SOURCE MATERIAL |
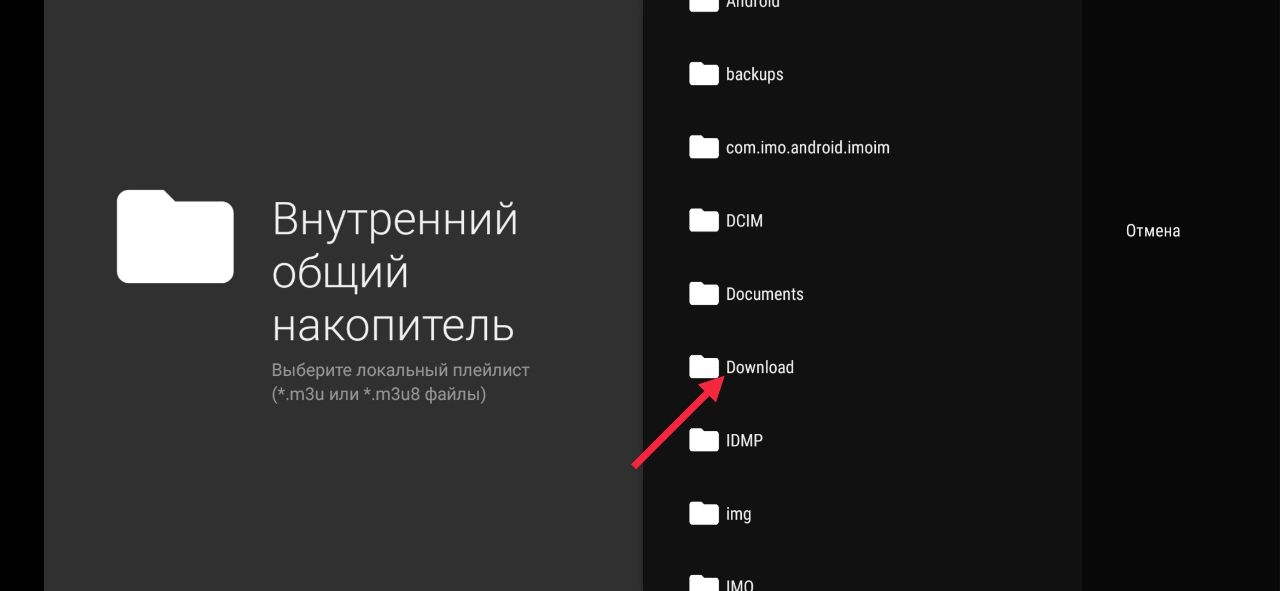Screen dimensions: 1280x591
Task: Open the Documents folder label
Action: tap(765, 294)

---

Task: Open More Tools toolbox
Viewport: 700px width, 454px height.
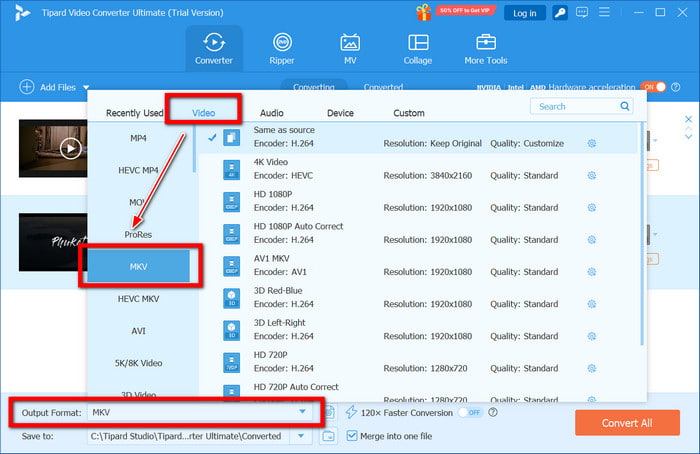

* * *

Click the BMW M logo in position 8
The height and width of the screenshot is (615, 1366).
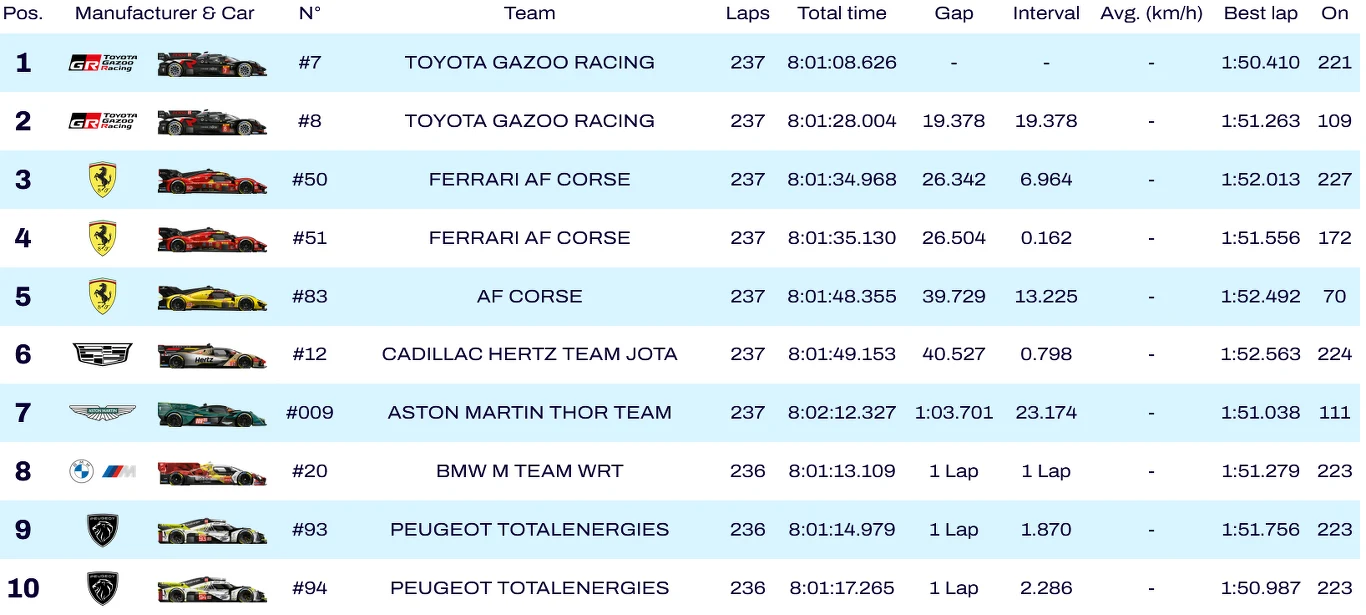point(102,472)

TASK REQUIREMENTS | For this task, write out exactly the lines of the entries above, starting at the line with "Task: Open More Tools toolbox" and ending at the line with "Viewport: 700px width, 454px height.", both included, and no others.

WRITTEN RESPONSE |
Task: Open More Tools toolbox
Viewport: 700px width, 454px height.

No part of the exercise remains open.